Notre distillat possède une structure plus proche de celle d’un gin que d’une grappa. Il est élégant, doux, léger, fruité et floral.
« Notre objectif était de combiner la distillation sous vide avec la méthode du bain-marie, afin d’obtenir un distillat d’une grande douceur, tout en préservant les arômes délicats des raisins, extrêmement sensibles à la température. »
T.H. : Y aurait-il une similitude avec le pisco péruvien ?

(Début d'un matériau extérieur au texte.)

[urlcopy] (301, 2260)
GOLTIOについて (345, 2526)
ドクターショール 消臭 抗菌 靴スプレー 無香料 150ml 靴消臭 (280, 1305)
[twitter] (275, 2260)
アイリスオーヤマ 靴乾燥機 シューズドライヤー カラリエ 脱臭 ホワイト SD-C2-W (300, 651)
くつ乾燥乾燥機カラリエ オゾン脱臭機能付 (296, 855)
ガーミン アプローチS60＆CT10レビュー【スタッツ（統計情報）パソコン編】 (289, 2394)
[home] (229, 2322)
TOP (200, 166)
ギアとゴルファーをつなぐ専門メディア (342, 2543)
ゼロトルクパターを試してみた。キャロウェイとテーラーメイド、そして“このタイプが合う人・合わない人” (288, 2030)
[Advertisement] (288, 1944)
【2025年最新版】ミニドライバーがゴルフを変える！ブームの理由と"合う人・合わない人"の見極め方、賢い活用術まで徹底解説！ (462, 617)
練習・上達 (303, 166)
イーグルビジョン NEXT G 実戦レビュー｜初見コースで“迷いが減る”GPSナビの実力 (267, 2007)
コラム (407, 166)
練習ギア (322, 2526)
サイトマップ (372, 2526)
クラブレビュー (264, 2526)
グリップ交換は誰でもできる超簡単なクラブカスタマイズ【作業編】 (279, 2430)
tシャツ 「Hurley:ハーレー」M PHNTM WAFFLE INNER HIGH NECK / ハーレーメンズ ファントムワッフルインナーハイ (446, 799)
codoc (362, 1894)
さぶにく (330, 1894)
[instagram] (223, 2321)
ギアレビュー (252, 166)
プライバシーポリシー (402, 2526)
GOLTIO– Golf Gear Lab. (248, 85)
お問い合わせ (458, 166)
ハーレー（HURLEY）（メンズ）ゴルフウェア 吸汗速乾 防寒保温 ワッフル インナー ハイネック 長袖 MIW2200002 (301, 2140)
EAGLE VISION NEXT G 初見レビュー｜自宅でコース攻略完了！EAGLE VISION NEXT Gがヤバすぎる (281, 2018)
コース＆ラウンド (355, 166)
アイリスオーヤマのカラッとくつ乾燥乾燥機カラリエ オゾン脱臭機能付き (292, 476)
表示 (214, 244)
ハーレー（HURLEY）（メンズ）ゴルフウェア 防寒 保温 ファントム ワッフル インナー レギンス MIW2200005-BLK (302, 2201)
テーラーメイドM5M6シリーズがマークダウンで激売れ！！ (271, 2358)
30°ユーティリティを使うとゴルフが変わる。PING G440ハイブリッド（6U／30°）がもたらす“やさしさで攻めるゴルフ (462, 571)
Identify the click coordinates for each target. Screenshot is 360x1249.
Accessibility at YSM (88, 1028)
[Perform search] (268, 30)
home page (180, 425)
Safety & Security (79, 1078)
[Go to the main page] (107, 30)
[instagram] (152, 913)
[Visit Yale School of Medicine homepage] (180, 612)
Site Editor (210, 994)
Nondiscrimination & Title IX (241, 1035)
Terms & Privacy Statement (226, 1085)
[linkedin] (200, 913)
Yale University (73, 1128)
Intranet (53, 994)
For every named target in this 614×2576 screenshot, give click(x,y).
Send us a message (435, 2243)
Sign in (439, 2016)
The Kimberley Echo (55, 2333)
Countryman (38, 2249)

A.M. : Oui, en effet, il existe une certaine similitude avec le pisco péruvien, un brandy sud-américain obtenu également par simple distillation. Dans notre cas, on pourrait même parler de « Pisco Mosto Verde », car nous stoppons la fermentation légèrement avant que tous les sucres ne se transforment en alcool. Le titre alcoométrique volumique de notre distillat oscille entre 40% et 50%, ce qui le place en-dessous de celui de la grappa. Lorsque nous prévoyons de faire vieillir notre distillat en fûts, nous utilisons une petite colonne de rectification pour en ajuster légèrement le profil.
T.H. : Cependant, vous continuez à produire de la grappa, n’est-ce pas ?
A.M. : Tout à fait, la grappa représente toujours 50% de notre production. Nous sommes fiers de notre marque Grappa 903, bien connue des amateurs, ainsi que de notre grappa Gaiarine. Notre méthode de distillation de la grappa consiste en l’injection directe de vapeur à travers le marc. Néanmoins, notre Prime Uva occupe une place particulière dans notre cœur, car elle offre quelque chose de différent. Les producteurs de distillats de raisin sont relativement rares. Lorsque vous produisez de la grappa, vous n’avez pas le contrôle direct sur la matière première. Les choix sont déterminés en fonction des vins à produire. Les producteurs se concentrent avant tout sur leurs vins, et nous devons respecter leurs décisions. La qualité de la grappa dépend en grande partie de la fraîcheur du marc.
L’esprit innovant de la famille Maschio continue de repousser les limites, et chaque génération apporte sa touche personnelle à l’héritage familial. Invitant les amateurs à découvrir leurs produits, Bonaventura Maschio prouve que l’histoire de la distillation peut être à la fois traditionnelle et résolument tournée vers l’avenir.